TEXT →
.....

C++ game engine built to explore high-performance architecture.
Currently under active development, serves as both a learning platform and research project.
Or it might just be a playground to test my sanity.
Important
My original Bachelor's Thesis version is archived in the thesis branch.
Honestly? I just really love this stuff.
It started with my Bachelor's Thesis, where I designed a dual-renderer engine to benchmark Vulkan path tracing against traditional OpenGL PBR. The focus was purely on real-time graphics, so the underlying architecture was single-threaded. It worked, and I had a blast building it!
Then I watched Christian Gyrling’s GDC talk on Parallelizing the Naughty Dog Engine Using Fibers. Seeing how they saturated every single CPU core made me realize that my "simple loop" was basically running with the parking brake on.

.....

DATA SUPPLIED →
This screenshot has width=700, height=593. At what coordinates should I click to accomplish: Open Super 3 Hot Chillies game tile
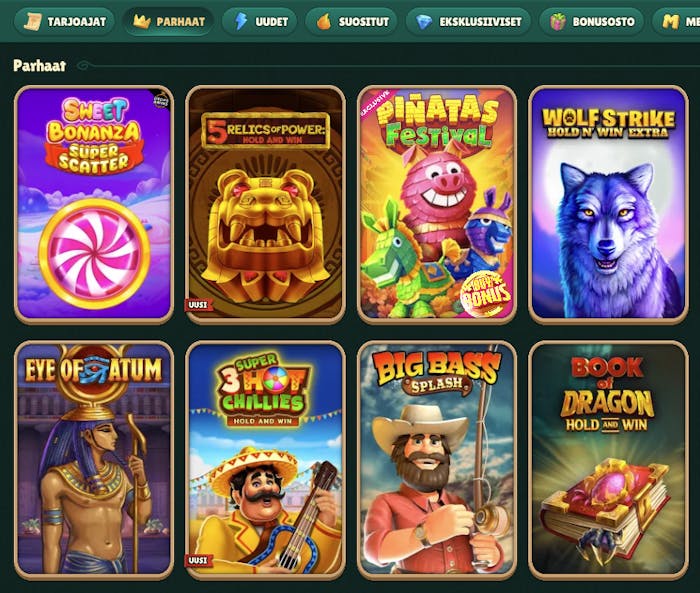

.....

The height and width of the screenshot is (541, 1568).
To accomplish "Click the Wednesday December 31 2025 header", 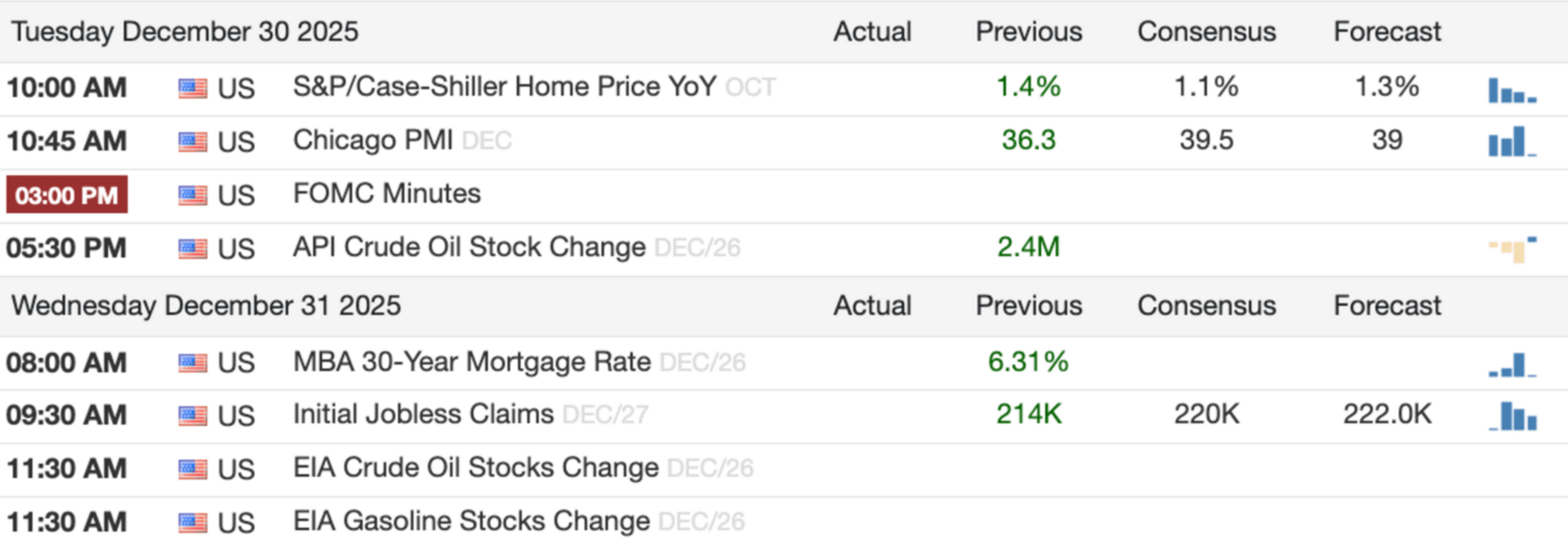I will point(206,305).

.....

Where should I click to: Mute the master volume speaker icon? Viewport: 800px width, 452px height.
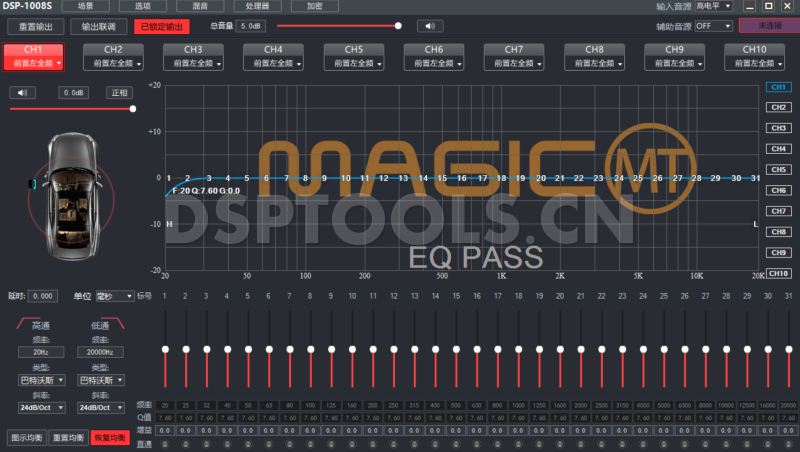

.....

WRITTEN INSTRUCTION 1 → Write out the game engine text word for word, starting at "C++ game engine" and ending at "blast building it!".
WRITTEN INSTRUCTION 2 → List the roles the game engine text says the engine serves or might serve.
WRITTEN INSTRUCTION 3 → According to the game engine text, what was the underlying architecture of the thesis engine?
The rows come from a separate source.

CORRECT ANSWER 1 →
C++ game engine built to explore high-performance architecture.
Currently under active development, serves as both a learning platform and research project.
Or it might just be a playground to test my sanity.
Important
My original Bachelor's Thesis version is archived in the thesis branch.
Honestly? I just really love this stuff.
It started with my Bachelor's Thesis, where I designed a dual-renderer engine to benchmark Vulkan path tracing against traditional OpenGL PBR. The focus was purely on real-time graphics, so the underlying architecture was single-threaded. It worked, and I had a blast building it!

CORRECT ANSWER 2 → A learning platform, a research project, and a playground to test sanity.

CORRECT ANSWER 3 → It was single-threaded.